• Instructions to follow
How many of the lines below hold the string "height"? Say only the number.

[Opening Input data section]

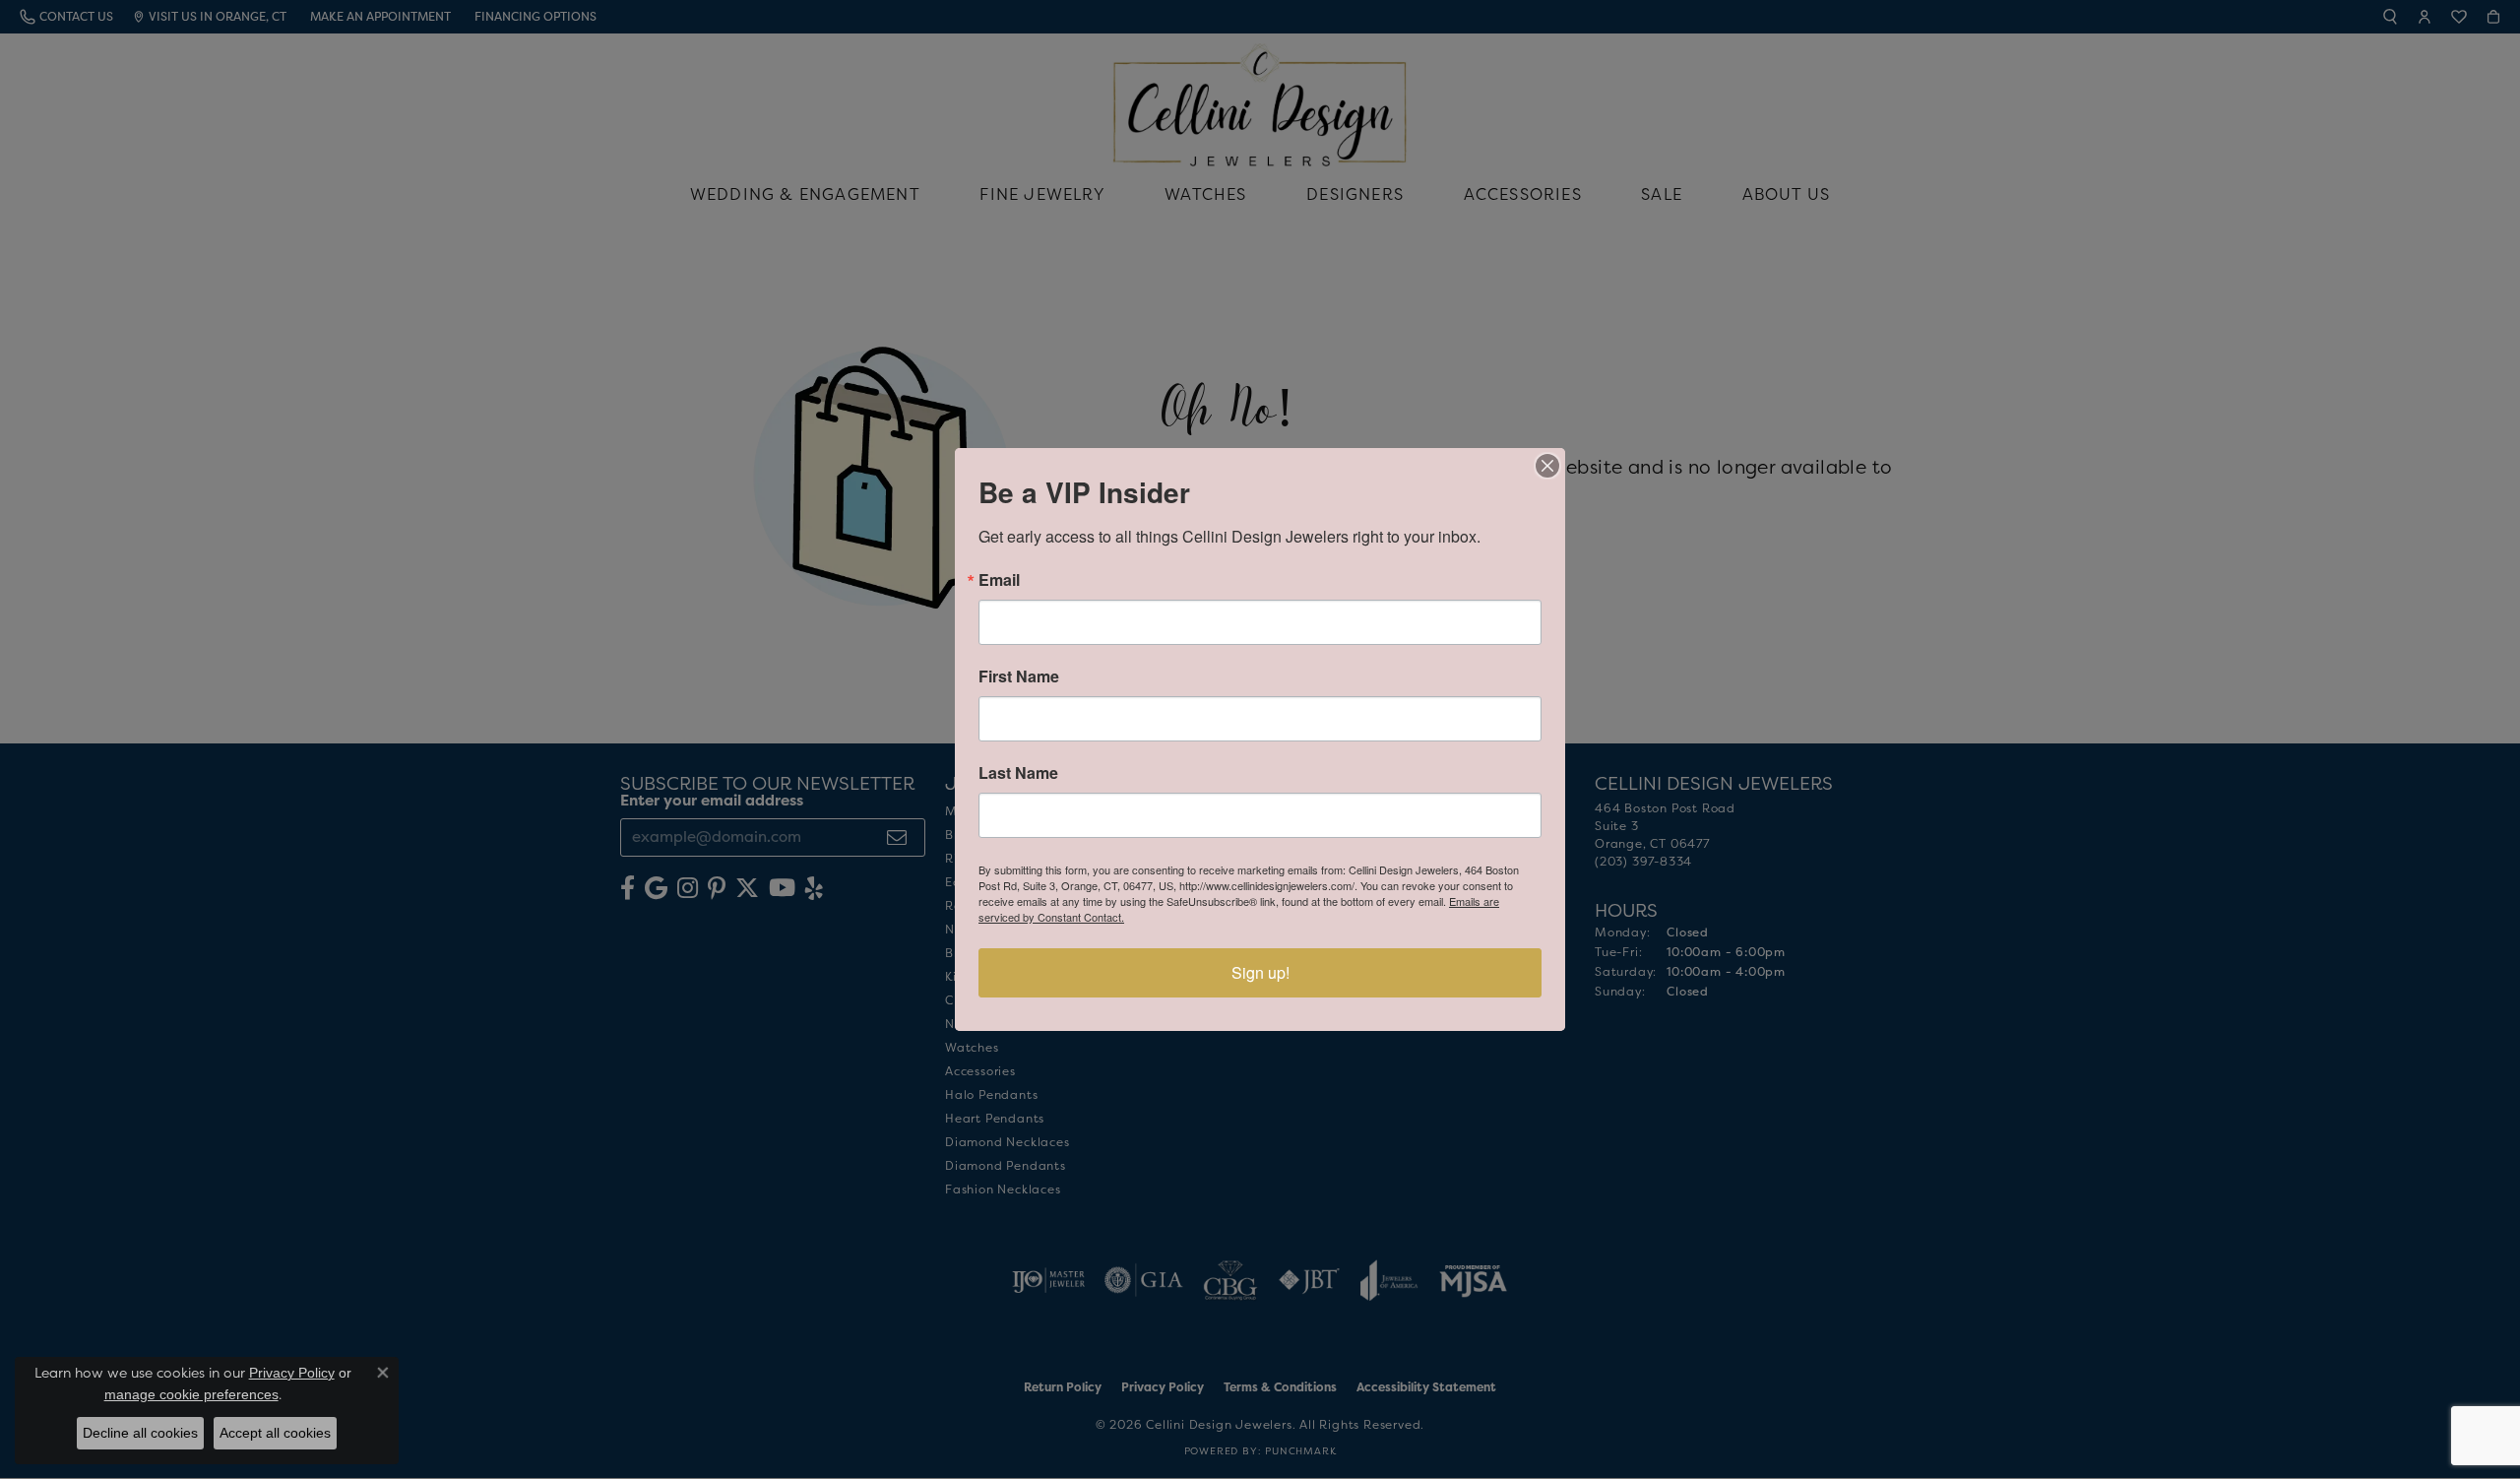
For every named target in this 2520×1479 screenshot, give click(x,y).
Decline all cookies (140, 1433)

[Closing Input data section]
[Opening Input data section]

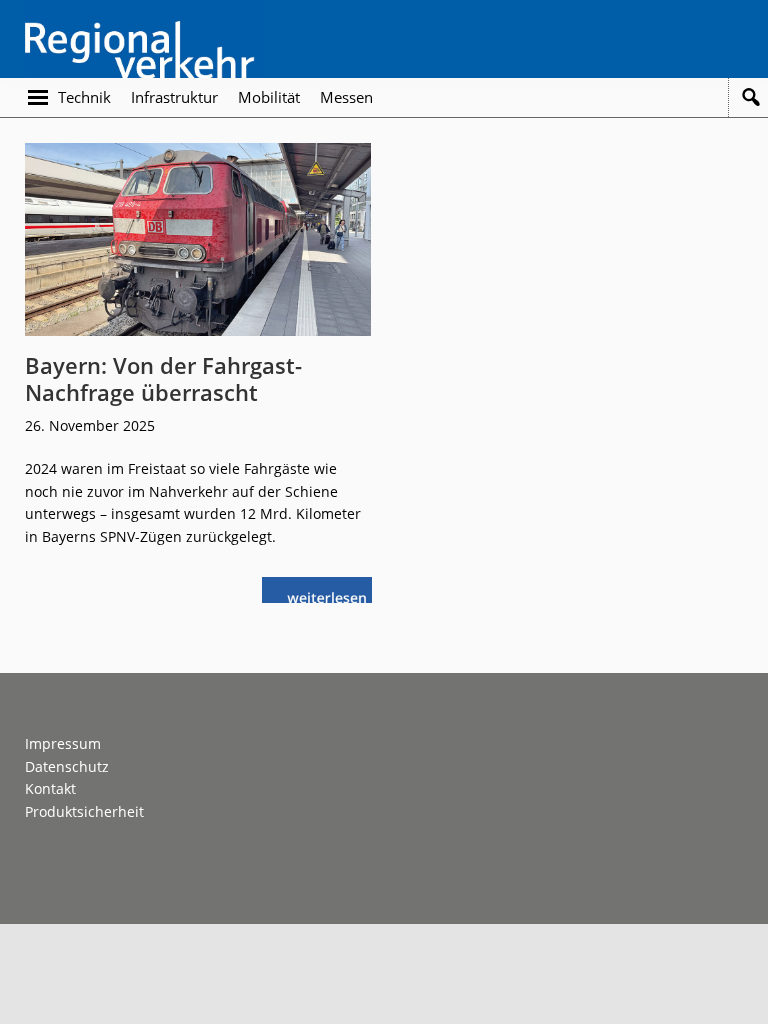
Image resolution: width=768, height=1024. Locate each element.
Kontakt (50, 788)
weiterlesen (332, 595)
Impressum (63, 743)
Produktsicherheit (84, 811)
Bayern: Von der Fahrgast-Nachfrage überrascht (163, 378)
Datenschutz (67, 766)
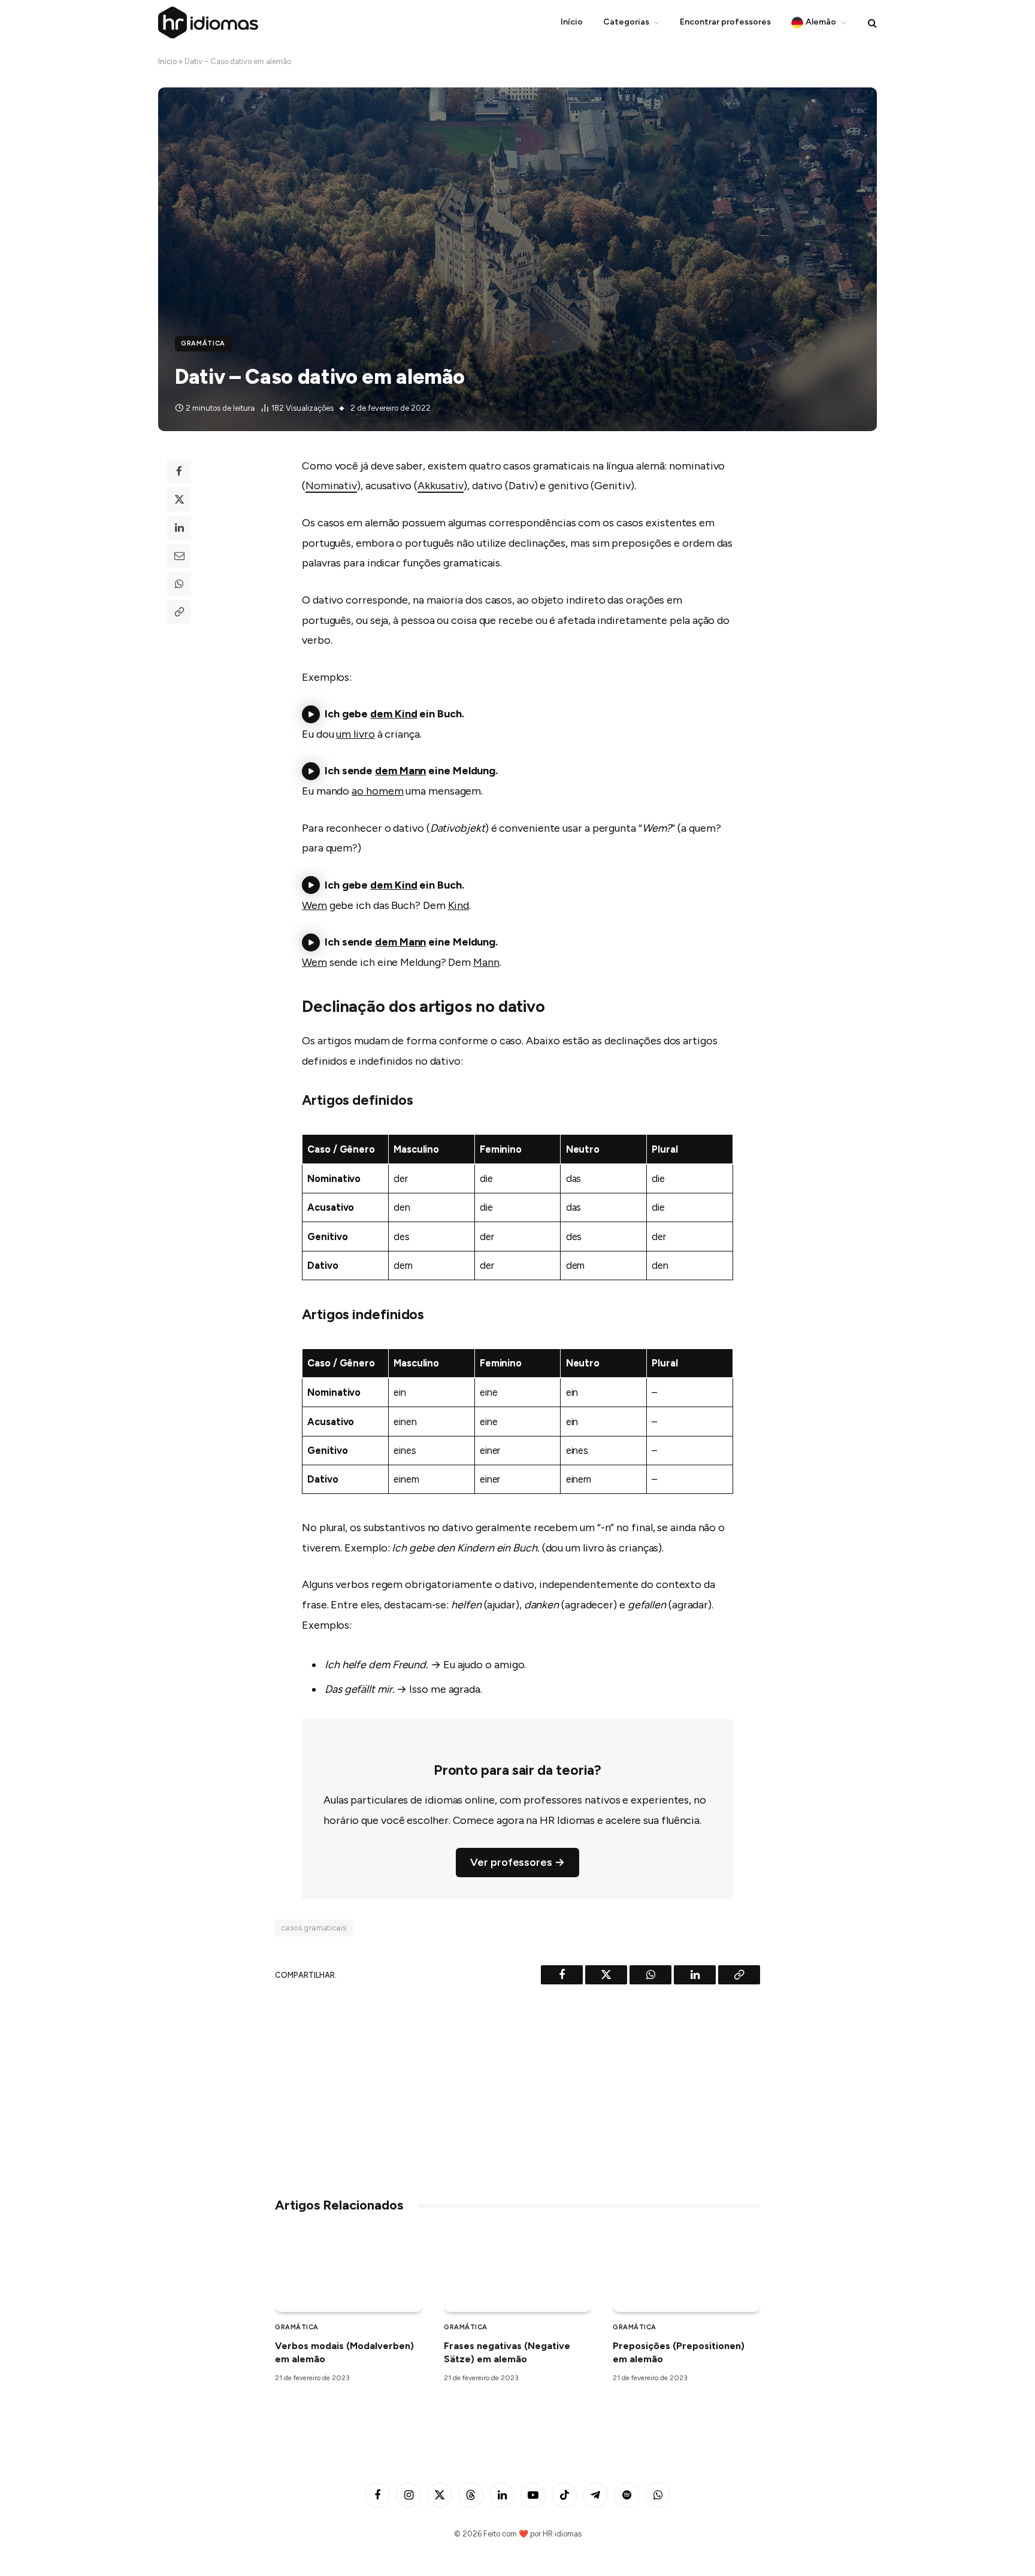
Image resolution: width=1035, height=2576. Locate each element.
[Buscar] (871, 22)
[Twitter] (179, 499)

[Closing Input data section]

• Written response
2